Collected data entries:
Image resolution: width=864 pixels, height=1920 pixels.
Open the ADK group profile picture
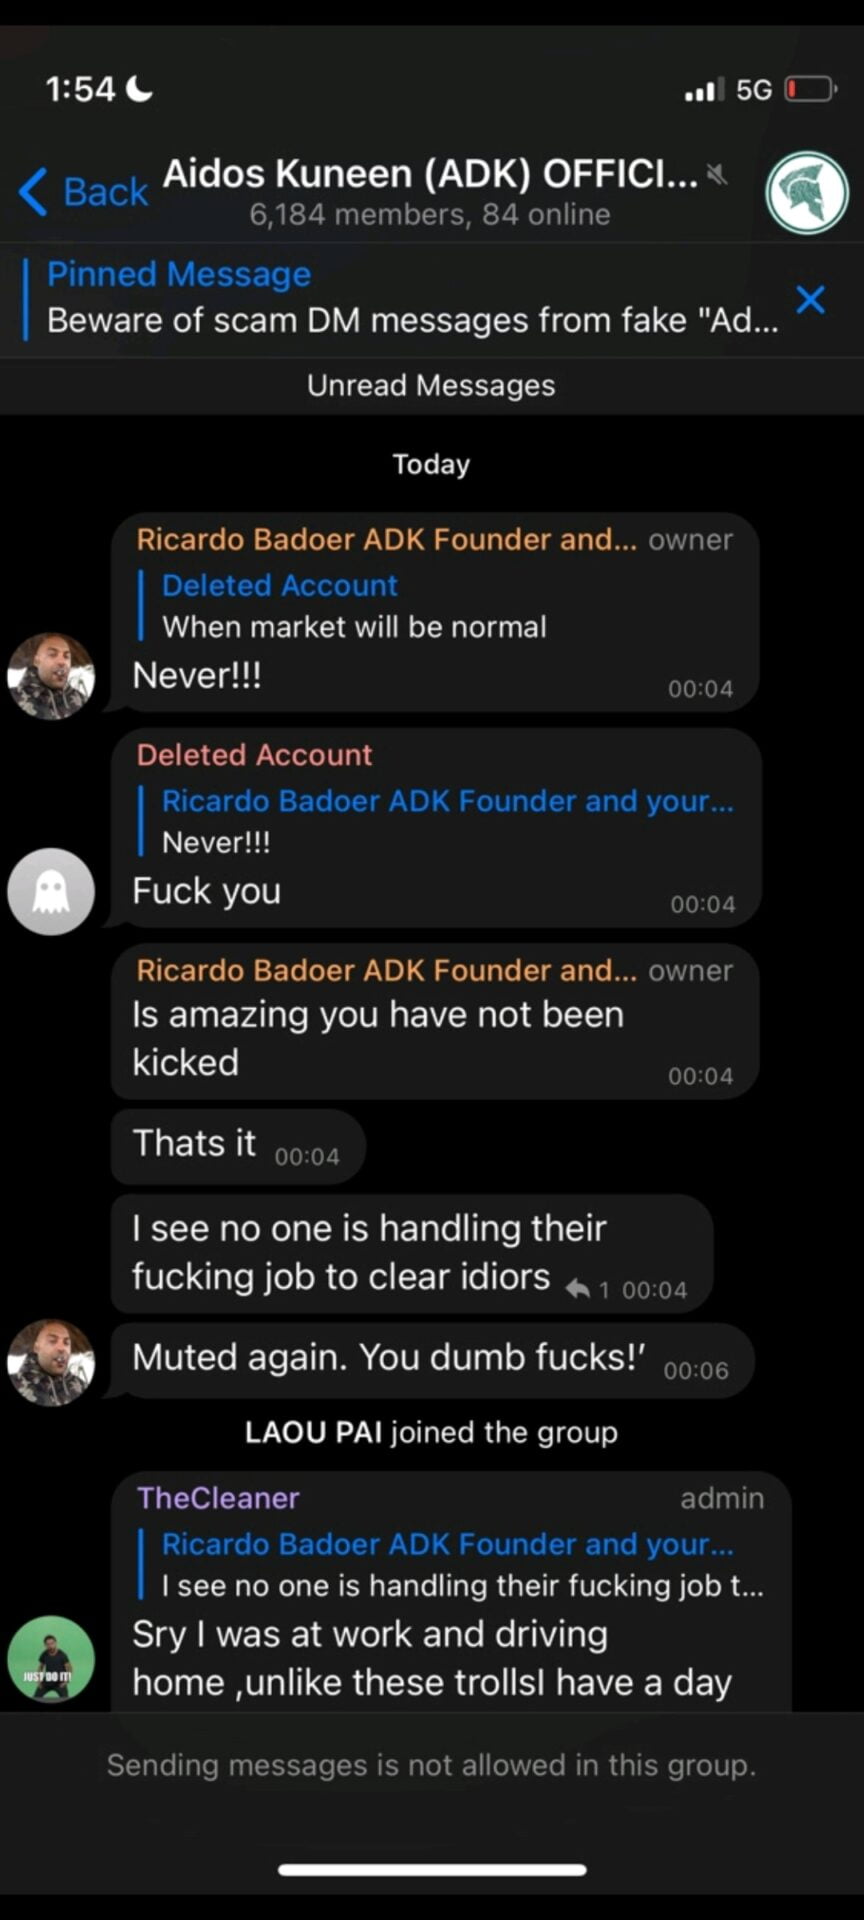tap(806, 192)
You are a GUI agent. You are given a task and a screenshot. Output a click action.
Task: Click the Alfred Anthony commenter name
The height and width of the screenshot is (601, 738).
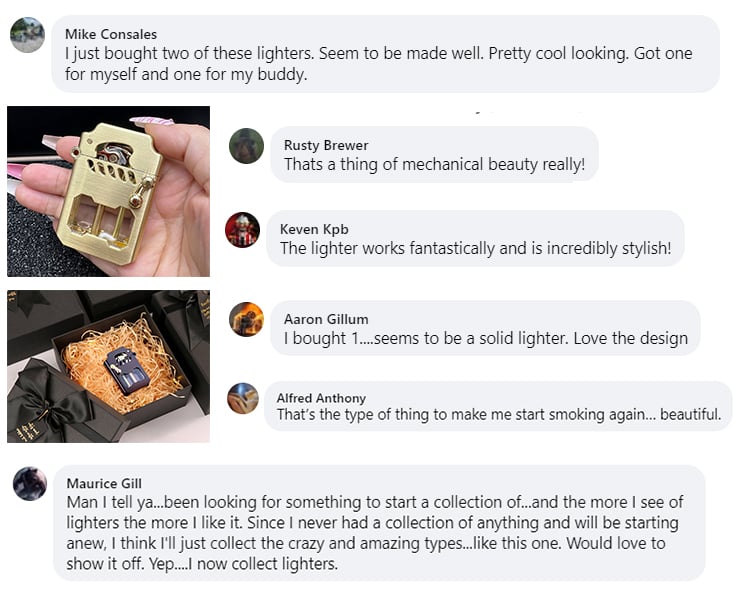pos(321,398)
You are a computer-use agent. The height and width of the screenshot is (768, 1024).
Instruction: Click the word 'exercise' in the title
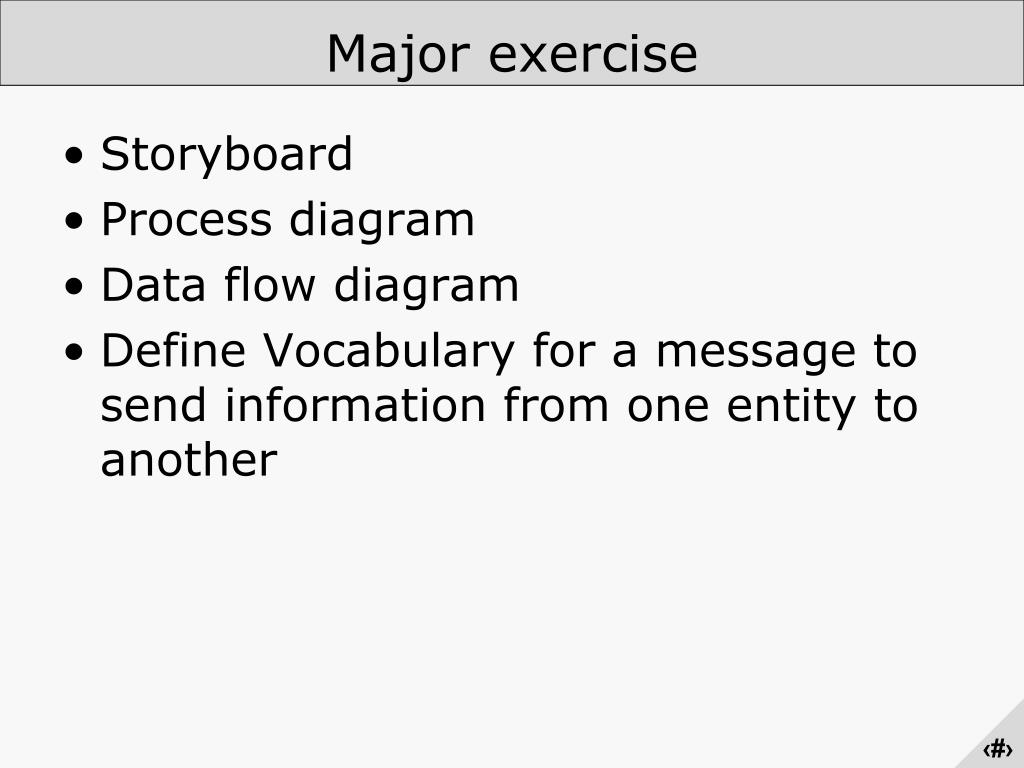593,54
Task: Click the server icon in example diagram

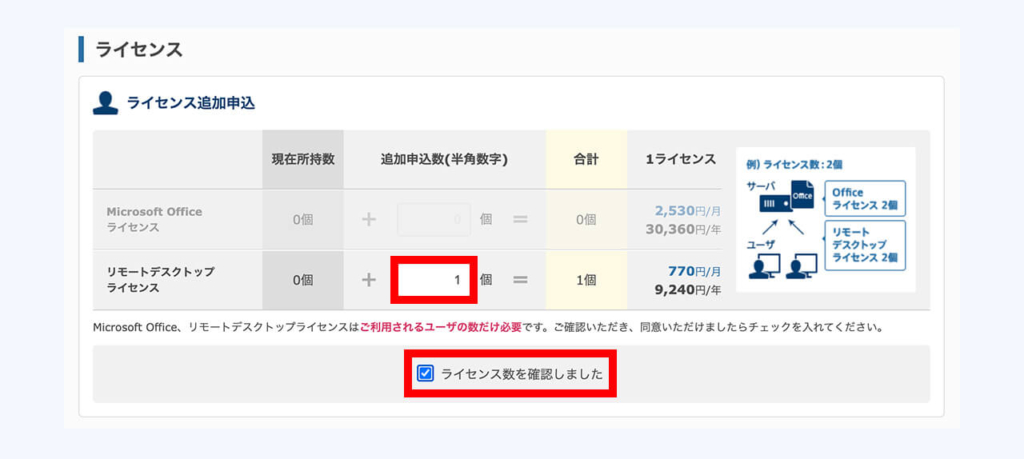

WORK TO COMPLETE =>
With the pictures removed, return all the entries exactly.

COMPLETED EXERCISE =>
Image resolution: width=864 pixels, height=1920 pixels.
Open the ADK group profile picture
tap(806, 192)
You are a GUI agent. You are given a task and a screenshot. Output a click action.
Task: Click the Alfred Anthony commenter name
The height and width of the screenshot is (601, 738).
pos(321,398)
You are a computer-use agent. The height and width of the screenshot is (768, 1024).
Instruction: Click the word 'exercise' in the title
593,54
Task: Click the server icon in example diagram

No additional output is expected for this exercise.